Kafam allak bullak olmuşken Derya oğlum, istemeye istemeye gittiği yüzme dersinden dönüyor. “Nasıl geçti?” diye soruyorum; “öğretmen herkese ‘en sevdiğiniz yemek, en sevdiğiniz şarkı, tuttuğunuz takım’ı sordu” diyor. Yemeğe makarna demiş, şarkıyı geçiştirmiş, tuttuğunuz takıma ise “tutmuyorum” demiş. En çok buna şaşırıyorum, çünkü feminist olmama rağmen henüz boşanmadığım kocam üçüncü oğlunu kendine benzetmeyi başardı: Galatasaraylı olmakla kalmayan bıdığım, aynı zamanda hafta sonları Galatasaray kulübünün futbol okuluna gidiyor. Babası atlıyor oradan: “Nasıl yani takım tutmuyorum??” “Yüzme takımı tutmuyorum ki?” diyor Derya. Yüzme dersine gitmiş ya, “hangi takımı tutuyorsunuz?” sorusunun yüzme takımını işaret ettiğini düşünmüş. E tuttuğu bir yüzme takımı yokmuş. Yüzme dersinde öğretmen neden hangi futbol takımını tuttuğunu sorsunmuş ki, ne saçma olurmuş.
İçimden “Keşke bu dünyadaki tek saçmalık bu olsaydı be oğlum” diye geçiriyor, dağılan kafamı toplayamadan bu yazıyı burada bitiriyorum.
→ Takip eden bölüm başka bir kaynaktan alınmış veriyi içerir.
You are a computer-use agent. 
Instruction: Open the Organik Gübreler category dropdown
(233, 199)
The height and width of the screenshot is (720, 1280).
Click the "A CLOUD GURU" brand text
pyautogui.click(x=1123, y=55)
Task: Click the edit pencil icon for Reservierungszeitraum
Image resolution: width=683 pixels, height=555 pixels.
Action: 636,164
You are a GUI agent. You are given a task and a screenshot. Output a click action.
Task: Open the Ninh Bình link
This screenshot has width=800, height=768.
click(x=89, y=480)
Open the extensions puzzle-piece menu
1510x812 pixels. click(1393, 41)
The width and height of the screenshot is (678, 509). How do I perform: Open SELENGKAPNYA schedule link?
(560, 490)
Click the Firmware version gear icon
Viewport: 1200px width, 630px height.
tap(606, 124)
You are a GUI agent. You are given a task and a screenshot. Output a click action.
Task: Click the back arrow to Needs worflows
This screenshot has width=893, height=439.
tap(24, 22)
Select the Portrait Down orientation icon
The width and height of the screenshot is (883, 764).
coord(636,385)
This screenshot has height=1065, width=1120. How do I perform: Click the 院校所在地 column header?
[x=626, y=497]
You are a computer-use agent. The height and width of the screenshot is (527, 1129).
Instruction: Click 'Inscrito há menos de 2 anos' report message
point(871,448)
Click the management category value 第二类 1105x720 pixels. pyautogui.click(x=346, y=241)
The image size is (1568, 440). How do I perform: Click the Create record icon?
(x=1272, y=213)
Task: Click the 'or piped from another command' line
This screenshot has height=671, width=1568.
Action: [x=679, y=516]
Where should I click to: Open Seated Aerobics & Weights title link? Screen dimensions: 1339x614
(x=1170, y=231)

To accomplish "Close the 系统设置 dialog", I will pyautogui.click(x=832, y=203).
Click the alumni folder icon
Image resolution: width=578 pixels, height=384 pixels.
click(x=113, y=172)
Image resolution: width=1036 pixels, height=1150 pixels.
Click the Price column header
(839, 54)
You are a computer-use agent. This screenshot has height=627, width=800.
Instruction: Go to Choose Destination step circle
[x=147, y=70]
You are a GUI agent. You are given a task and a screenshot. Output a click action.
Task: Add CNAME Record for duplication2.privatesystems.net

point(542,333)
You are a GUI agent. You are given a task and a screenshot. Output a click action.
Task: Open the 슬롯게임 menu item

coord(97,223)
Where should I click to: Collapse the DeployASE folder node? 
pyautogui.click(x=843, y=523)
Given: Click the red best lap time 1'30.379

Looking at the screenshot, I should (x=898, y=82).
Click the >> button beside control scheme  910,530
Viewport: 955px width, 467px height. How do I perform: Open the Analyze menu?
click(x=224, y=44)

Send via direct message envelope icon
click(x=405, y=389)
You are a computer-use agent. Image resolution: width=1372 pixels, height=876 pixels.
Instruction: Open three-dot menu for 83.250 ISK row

Feministliği erkeklere düşman olmak zanneden cahil ve hadsiz insan. Neyse ki gündemde boşanma falan yok. Başlığı okuyunca korktum bir an. Yüzme takımı tutmayan miniğinizin yüreğinden öperim, ben de yüzme takımı tutmuyorum bu arada.
Feminist düşünceyi bu kadar güzel anlatan ve gerçek feminist birlikteliğin nasıl yaşanacağını gösteren çok güzel bir çiftsiniz. Bu noktada doğan bey gerçek feminist olabilir.